元気な店員の声とともに、心地よい冷風が体中に染み渡る。


「ふう、涼しい~~。まさに地獄に仏だな!」

「なに年寄り臭いこと言ってんのよ」


 そう言いながら私も、一瞬で体中の毛穴が締まって行くのがわかった。

 奥の棚に並べられた清涼飲料水。それを二人で眺めていると、突然うしろから声を掛けられる。


「凛花先輩!」


 振り向くと小柄な店員がこちらを向いて微笑んでいた。ショートカットに黒目がちな大きな目、日焼けした肌はいかにも健康的だ。


「おう、あかり! ここでバイトしてんのか?」

「はい、春から始めたんです!」


 あかりと呼ばれたその子は、目をキラキラさせながらそう返事をする。バイトが楽しくて仕方ない、と言った感じだ。

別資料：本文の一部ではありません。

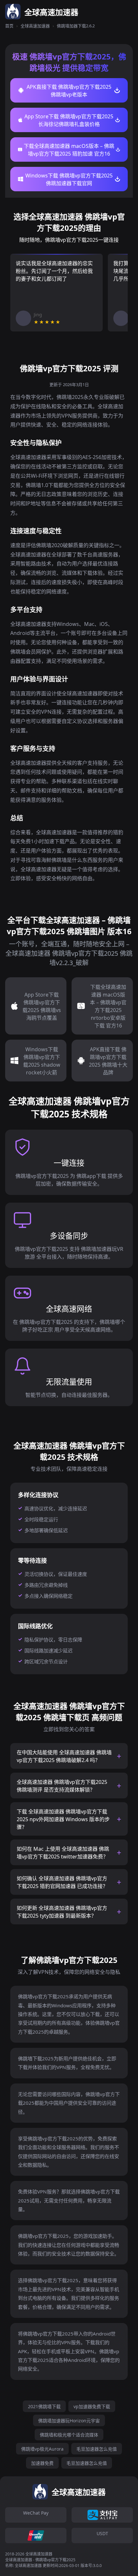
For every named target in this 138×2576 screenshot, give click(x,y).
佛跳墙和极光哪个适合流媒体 (69, 2435)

「えっと・・・川島先輩ですよね! 私、凛花先輩の後輩の観音寺灯かんのんじあかりと言います!」


 そう言うと彼女は私に向かって軽くお辞儀をする。凛花との会話からも、結構親しい仲なのだろう。であれば私と凛花が一緒に居るところを見た事もあるだろうし、凛花が私の事を話していてもおかしくない。


「あ、初めまして、凛花の友達の川島です」


 まずは無難に受け答えしてみる。するとそれが可笑しかったのか、その様子を見ていた凛花が急に笑い出す。


「あはっ! 玲ってばなにかしこまってんだよ」

「あのねえ、初対面の人にはちゃんと敬語で話すものよ!」


 速攻でそう反論するが、自分でも少し頬が熱くなっているのが分かった。


「そんなんじゃないって! あかりはオレが空手やってた時の後輩! そんなクソ真面目な挨拶してっとドン引きされっぞ!」


 そう言うとあははと更に大きな声で笑う。


「ドン引きなんてしてませんよ~!」そう言うとあかりちゃんはその小さな右手をぶるんぶるんと大きく左右に振る。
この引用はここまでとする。